Digitalisierung extern: Data Excellence, BernPortal und öffentlicher Diskurs
Das Programm «Data Excellence» schafft die Voraussetzungen zum Ausbau des digitalen Service Public. Ein Beispiel: Aktuell müssen die gleichen Informationen durch die Bevölkerung mehrfach mitgeteilt werden, z.B. beim Wohnortswechsel, bei der Einschulungsmeldung oder bei der Beantragung einer Parkkarte. In Zukunft sollen Dienstleistungen der Verwaltung nach dem Prinzip «once-only» bereitgestellt werden: Informationen müssen also durch Bevölkerung und Wirtschaft nur noch einmal mitgeteilt werden. Dafür sind eine intelligente Datenarchitektur sowie Prozesse für einen sicheren behördenübergreifenden Datenaustausch notwendig. «Data Excellence» definiert die Rahmenbedingungen zur Datenbewirtschaftung entlang des gesamten Datenlebenszyklus – von der Entstehung bis zur Archivierung oder Löschung. Mit der neuen digitalen Cloud-Infrastruktur entsteht die Möglichkeit zur integralen digitalen Zusammenarbeit; innerhalb und zwischen allen Organisationseinheiten der Stadtverwaltung sowie zwischen der Stadt Bern und Dritten. Im Programm ist ein verwaltungsweites Migrationsprojekt integriert, damit Datenoriginale nur an einem Ort geführt werden. Gleichzeitig wird der digitale Service der Stadt Bern mit dem Programm «Bern Portal» grundlegend neu aufgebaut, um Servicedienstleistungen zentral über ein Portal niederschwellig erreichbar zu machen. Bei beiden Projekten unterstützt das Institut Public Sector Transformation in beratender Funktion: Es ist, wie Digital Stadt Bern, in der kantonalen Interessengruppe zu künstlicher Intelligenz vertreten und bereitet eine Zusammenarbeit bei der städtischen Strategie zu Augmented Intelligence sowie bei der Ausgestaltung des Ethics Boards vor.
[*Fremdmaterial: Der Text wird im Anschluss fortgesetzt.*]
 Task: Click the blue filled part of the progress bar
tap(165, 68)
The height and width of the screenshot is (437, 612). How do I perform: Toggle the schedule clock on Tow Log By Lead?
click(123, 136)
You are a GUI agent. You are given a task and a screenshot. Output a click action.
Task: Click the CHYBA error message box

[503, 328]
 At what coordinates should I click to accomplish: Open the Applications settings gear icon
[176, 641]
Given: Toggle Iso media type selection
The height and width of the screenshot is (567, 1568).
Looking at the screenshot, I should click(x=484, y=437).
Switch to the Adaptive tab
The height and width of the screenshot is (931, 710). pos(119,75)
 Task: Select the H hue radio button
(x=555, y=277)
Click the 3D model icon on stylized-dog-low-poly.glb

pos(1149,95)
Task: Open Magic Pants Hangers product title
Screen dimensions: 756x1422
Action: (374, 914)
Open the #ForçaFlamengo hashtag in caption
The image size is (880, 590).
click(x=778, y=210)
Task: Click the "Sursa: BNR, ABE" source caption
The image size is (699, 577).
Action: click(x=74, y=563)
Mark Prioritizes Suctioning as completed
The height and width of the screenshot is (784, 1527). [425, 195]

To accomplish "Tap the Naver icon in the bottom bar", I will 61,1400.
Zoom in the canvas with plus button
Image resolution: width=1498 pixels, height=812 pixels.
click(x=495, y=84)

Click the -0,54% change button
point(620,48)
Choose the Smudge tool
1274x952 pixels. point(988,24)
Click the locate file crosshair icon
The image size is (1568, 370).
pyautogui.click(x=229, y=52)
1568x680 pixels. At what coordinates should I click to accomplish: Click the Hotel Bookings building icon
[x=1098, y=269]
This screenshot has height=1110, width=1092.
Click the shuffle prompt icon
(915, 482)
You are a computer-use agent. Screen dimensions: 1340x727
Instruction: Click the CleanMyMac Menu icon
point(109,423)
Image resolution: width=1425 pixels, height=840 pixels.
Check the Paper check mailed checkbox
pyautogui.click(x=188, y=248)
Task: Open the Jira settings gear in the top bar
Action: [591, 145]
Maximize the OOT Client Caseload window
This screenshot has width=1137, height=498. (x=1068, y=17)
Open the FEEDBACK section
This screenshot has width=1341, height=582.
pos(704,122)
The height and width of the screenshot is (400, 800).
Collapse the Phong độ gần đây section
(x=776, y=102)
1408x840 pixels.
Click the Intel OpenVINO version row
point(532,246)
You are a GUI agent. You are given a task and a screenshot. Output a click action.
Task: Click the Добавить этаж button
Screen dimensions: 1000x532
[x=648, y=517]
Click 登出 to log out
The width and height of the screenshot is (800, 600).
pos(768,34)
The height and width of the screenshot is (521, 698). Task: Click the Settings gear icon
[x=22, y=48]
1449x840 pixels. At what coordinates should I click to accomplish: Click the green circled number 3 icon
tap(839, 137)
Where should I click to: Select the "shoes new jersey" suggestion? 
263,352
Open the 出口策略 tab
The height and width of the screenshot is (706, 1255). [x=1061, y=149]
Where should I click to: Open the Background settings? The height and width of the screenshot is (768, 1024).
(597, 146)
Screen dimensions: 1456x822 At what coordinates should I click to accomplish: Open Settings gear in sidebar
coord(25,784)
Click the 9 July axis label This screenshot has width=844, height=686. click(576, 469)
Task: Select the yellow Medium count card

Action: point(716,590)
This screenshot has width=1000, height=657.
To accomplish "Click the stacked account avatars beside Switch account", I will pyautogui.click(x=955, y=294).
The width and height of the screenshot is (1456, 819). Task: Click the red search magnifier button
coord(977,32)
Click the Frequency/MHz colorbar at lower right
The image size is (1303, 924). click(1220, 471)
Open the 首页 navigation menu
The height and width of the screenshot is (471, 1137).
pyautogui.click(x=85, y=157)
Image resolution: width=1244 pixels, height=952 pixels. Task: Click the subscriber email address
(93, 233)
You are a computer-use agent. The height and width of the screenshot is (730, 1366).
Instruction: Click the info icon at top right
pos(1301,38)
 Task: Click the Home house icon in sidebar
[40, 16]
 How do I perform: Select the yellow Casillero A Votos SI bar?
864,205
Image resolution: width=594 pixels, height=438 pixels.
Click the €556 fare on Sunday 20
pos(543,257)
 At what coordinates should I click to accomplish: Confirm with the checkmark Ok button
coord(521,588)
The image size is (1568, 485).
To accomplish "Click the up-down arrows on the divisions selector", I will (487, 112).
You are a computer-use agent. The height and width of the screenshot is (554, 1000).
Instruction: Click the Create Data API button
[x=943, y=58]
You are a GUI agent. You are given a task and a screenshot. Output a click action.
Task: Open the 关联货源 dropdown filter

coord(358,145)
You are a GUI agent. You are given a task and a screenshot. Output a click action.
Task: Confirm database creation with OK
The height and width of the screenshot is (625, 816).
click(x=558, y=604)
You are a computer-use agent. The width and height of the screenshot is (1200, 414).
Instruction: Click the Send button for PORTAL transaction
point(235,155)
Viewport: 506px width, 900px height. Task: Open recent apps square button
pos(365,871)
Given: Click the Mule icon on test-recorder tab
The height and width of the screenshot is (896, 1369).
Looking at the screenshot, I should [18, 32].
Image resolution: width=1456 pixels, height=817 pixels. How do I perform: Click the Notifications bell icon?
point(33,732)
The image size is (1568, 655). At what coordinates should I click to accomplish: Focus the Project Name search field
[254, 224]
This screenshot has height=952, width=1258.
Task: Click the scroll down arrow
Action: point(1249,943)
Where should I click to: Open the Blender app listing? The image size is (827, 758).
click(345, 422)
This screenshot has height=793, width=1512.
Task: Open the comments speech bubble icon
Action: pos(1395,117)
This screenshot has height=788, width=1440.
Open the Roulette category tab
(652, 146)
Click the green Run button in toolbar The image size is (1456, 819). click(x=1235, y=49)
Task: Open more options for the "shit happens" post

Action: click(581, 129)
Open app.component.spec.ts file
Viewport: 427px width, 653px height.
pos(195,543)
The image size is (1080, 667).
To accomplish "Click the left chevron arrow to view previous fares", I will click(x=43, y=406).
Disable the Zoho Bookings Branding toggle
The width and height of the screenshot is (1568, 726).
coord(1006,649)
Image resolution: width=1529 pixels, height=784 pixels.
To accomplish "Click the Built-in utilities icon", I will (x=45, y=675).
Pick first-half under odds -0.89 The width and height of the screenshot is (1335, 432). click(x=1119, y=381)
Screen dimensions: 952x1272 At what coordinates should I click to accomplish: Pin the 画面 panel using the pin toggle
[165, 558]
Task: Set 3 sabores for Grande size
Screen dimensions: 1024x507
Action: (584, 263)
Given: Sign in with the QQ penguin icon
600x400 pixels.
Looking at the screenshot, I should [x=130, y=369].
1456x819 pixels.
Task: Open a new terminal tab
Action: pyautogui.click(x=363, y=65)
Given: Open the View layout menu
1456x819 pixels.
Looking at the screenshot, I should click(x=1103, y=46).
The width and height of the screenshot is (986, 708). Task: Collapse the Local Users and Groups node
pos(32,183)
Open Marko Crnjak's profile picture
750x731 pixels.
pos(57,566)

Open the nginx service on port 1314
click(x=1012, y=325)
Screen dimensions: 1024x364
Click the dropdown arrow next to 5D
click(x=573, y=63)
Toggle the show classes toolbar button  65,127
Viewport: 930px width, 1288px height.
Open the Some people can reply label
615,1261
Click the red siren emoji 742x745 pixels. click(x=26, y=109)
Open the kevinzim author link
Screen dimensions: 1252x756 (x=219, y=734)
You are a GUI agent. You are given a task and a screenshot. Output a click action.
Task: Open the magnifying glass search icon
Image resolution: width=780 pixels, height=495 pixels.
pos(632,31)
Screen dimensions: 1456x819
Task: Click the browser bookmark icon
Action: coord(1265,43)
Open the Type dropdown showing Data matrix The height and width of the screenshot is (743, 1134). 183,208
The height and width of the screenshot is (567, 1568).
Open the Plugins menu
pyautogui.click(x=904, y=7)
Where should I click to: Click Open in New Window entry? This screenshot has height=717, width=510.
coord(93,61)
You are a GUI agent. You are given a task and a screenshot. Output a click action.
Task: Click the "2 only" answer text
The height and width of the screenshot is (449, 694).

Nicht nur die Berner Fachhochschule wirkt an der Ausgestaltung der digitalen Angebote mit: Auch die Bevölkerung und die Mitarbeitenden sollen in Zukunft stärker in den Diskurs über Chancen und Herausforderungen der Digitalisierung einbezogen werden. Neben internen Formaten wie virtuelle Talks zu «Digital Leadership» und «Heartbeat»-Anlässen ist ein neuer Webauftritt inklusive Mitwirkungsplattform und ein neues öffentliches Diskussionsformat zur Digitalisierung geplant. Damit wird der ehemalige «Digitaltag» ganzjährig an unterschiedlichen Orten und zu unterschiedlichen Themen stattfinden.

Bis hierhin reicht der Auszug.